• Aim: Below are entries; copy the lines from the one holding "Image resolution: width=1288" through the one holding "click(331, 60)", inclusive, character for character.

• Data provided:
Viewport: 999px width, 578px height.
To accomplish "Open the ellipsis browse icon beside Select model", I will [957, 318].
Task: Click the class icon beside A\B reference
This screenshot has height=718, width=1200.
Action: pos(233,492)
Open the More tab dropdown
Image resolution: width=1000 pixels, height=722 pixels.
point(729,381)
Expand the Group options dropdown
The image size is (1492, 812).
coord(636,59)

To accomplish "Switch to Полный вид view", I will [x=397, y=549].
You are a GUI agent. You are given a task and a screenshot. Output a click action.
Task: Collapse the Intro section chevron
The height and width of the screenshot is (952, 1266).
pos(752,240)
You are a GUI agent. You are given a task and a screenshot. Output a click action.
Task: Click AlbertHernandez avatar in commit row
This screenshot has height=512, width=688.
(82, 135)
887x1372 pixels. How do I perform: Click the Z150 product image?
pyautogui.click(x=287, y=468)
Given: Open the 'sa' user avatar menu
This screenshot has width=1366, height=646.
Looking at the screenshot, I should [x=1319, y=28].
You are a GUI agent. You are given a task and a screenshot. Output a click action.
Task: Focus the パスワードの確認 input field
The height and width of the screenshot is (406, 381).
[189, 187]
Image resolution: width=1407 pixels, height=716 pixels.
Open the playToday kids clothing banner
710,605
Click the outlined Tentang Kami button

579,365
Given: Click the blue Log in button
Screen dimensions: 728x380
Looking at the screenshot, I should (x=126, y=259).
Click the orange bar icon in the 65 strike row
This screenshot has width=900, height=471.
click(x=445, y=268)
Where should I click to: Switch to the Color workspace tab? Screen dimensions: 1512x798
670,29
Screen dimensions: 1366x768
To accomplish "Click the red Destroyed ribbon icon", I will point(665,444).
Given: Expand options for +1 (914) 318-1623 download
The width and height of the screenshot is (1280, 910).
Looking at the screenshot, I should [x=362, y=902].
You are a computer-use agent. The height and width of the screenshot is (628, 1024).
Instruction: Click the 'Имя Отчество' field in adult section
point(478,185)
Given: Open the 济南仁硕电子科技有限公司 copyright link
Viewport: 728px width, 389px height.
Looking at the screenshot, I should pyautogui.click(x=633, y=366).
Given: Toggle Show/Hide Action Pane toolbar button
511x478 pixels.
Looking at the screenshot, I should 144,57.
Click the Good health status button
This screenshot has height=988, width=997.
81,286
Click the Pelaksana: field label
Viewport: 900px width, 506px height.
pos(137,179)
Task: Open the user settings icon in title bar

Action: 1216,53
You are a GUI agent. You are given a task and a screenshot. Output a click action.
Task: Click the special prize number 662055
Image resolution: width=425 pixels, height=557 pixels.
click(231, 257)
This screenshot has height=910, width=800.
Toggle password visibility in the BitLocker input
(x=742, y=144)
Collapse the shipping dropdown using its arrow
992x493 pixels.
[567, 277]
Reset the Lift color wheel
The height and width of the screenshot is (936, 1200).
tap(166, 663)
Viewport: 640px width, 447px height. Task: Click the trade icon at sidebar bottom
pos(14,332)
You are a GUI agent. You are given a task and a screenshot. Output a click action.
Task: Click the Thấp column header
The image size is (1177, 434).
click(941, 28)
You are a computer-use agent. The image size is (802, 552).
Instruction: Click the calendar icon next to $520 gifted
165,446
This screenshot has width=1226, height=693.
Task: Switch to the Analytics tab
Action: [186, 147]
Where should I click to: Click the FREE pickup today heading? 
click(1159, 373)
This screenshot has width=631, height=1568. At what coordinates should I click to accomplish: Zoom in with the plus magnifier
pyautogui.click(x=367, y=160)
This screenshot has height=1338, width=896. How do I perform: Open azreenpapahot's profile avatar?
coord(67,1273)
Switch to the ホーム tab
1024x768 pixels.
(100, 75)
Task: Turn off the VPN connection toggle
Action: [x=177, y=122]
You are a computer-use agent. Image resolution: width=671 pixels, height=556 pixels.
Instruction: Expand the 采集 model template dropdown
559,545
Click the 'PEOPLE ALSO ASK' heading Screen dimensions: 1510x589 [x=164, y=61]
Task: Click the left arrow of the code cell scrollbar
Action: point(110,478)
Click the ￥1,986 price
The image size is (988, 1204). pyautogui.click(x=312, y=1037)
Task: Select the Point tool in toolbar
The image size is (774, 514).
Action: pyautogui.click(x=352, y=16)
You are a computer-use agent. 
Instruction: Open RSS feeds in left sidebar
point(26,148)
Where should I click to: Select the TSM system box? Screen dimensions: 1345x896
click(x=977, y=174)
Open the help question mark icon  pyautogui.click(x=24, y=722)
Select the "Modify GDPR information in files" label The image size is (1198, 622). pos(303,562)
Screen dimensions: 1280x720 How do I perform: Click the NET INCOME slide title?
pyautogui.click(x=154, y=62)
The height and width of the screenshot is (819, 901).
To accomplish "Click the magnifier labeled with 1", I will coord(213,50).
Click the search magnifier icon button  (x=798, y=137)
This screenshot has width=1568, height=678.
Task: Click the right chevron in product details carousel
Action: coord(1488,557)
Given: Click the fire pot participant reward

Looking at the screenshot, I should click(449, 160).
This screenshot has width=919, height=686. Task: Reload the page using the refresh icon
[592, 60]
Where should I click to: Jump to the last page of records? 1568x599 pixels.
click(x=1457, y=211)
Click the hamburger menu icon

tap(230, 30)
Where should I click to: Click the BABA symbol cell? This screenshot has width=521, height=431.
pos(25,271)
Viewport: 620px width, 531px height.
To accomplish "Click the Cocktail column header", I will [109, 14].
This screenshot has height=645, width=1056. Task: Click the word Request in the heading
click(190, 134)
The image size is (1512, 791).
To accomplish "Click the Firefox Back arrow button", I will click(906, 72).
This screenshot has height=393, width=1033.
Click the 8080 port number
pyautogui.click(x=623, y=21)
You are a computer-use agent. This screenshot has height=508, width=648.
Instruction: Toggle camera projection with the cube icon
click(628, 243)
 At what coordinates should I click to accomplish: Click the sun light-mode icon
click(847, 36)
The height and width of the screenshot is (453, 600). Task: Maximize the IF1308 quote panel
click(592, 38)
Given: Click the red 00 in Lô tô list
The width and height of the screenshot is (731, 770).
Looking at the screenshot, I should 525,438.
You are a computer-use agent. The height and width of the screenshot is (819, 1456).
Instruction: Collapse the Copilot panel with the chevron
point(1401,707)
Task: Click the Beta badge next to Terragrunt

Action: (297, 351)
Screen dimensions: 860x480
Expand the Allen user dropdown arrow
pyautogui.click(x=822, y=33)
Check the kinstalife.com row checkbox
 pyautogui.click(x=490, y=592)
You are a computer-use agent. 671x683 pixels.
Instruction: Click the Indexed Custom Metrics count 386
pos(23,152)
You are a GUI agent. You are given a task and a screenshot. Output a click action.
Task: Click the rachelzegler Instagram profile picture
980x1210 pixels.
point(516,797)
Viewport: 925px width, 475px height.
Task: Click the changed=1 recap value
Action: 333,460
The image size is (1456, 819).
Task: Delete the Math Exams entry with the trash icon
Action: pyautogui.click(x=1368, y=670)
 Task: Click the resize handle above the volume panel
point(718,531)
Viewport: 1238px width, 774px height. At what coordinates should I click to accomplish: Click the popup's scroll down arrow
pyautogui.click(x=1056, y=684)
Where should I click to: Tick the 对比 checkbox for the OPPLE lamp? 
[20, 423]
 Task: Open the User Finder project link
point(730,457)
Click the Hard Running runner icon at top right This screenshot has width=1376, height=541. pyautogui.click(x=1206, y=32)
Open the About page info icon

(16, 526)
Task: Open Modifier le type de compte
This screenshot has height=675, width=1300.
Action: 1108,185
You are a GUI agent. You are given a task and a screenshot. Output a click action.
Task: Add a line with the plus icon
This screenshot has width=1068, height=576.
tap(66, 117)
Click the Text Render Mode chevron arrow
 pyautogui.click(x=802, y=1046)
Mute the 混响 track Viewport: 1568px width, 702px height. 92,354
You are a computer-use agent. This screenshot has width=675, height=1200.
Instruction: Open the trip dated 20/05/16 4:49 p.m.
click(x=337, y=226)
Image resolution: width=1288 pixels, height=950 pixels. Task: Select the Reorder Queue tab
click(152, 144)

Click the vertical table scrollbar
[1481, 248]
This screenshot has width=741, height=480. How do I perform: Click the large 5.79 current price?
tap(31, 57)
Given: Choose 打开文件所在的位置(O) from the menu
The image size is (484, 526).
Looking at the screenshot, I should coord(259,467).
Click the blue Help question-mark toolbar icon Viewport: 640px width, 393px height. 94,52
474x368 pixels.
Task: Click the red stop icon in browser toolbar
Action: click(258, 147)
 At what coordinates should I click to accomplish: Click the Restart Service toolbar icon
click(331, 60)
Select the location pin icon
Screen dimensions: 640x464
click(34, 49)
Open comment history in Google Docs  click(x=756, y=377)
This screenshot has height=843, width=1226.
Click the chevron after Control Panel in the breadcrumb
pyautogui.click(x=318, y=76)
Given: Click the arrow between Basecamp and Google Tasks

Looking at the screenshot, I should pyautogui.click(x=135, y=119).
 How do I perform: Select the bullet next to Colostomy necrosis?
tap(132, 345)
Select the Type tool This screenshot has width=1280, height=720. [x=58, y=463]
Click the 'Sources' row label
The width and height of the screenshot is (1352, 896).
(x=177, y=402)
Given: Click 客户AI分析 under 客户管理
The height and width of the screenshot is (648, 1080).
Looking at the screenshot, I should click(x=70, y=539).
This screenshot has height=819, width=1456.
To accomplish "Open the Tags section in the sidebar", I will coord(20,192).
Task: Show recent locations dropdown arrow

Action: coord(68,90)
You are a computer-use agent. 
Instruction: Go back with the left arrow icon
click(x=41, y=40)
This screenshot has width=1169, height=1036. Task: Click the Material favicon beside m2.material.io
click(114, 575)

• Result:
Image resolution: width=1288 pixels, height=950 pixels. Task: Select the Reorder Queue tab
click(152, 144)

Click the vertical table scrollbar
[1481, 248]
This screenshot has width=741, height=480. How do I perform: Click the large 5.79 current price?
tap(31, 57)
Given: Choose 打开文件所在的位置(O) from the menu
The image size is (484, 526).
Looking at the screenshot, I should coord(259,467).
Click the blue Help question-mark toolbar icon Viewport: 640px width, 393px height. 94,52
474x368 pixels.
Task: Click the red stop icon in browser toolbar
Action: click(258, 147)
 At what coordinates should I click to accomplish: Click the Restart Service toolbar icon
click(331, 60)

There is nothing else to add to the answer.